A recent motion capture casting call was discovered today, where Rockstar is looking to sign talent for an interactive project titled “Rush”. The casting call which is searching for “outlandish characters, weed, gangsters, and celebrities” would fit the bill of what Grand Theft Auto V is expected to be. A casting list was also uncovered and posted over on NEOGAF which showed a list of character names for the project, furthering the GTA V argument.
Obviously this could be Rockstar’s next GTA game, or it could be something entirely different. Agent is still out there, but by any and all descriptions that the game has had over the years these characters seem more well fit for a GTA story. Time will tell, if Rockstar is quietly working on GTA V, and setting us up for a E3 2011 announcement.
The Agency Online still has this posted on their casting call site.
38 Annoying, wise cracking, highly successful FBI agent. In great shape. Does triathlons, drinks low cal beer, but still has a sense of humor.
25 Young Mexican American FBI agent, caught between a few mob bosses. Very clean cut
23 Moronic, almost inbred and creepy white trash hillbilly. Very naïve but in a creepy its only incest sort of way
Welsh monk / cult leader / yoga teacher 50, very lithe, very into exploring your personal tension through gripping massage. Needs Welsh accent.

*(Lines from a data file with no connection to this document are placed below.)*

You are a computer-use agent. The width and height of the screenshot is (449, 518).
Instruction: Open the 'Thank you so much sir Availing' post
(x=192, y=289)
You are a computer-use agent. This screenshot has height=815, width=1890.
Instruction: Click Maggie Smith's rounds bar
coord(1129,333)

Neurotic soccer mom, home maker, 48, anxious and addled on pain killers. Very angry at neighbor MRS Bell.
Swinger, and mellow Californian divorcee. 45. Ugly but comfortable with self.
47 Weed evangelist, guy who started smoking at 30, and is now a leading proponent of marijuanas fantastic properties. White, awkward.

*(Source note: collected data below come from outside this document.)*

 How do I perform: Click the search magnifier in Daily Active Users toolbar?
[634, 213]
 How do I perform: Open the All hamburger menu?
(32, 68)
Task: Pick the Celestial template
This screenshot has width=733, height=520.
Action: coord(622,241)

56 publicist for an actress known as Americas newest sweetheart who just so happens to love animals, orphans, drugs and sex. Hes always trying to hide her latest indiscretion.
Kevin De Silva:
18 Alberts fat, FPS playing gamer son. Smokes a lot of weed, has anxiety issues and a card for a bad back, very soft, very opinionated. Into making racist comments while playing online.

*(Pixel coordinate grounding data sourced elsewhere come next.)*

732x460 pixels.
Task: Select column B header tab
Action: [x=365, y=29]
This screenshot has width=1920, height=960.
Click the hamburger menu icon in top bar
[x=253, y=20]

42-52 years old Armenian car dealer, moneylender, would be Fagin and would be bully. Heavily connected to the underworld, but irritates people so much no one likes him.
48 paranoiac living in the sticks, near Simon, completely paranoid, and terrified of Simon.
55 clapped out FBI agent who now mostly works offering advice on TV shows whose only claim to fame turns out to be entirely false but a decent guy in other ways. Badly dressed. Divorced. Putting on weight.
53 disabled IT expert and criminal information vendor.
English hardman actor, 35, who acts tough but who wants to do serious work – the only problem is he can’t quite read the words.
white 52 yr old loosie goosie hippy rich guy who has lost his money and is getting desperate but trying not to.
45-52 years old unshaven female spiritualist and hippy with a love of exploring the wilderness. Very into journeys.
29 pretty boy misogynist Beverly Hills party boy. Made money, but not as cool as he thinks he is.
39 somewhat incompetent Chinese mobster, loves doing ecstasy, going to raves.
45 – VERY STRAIGHT LACED Chinese translator, terrified of his bosss dad. Male, awkward. Needs to speak Chinese.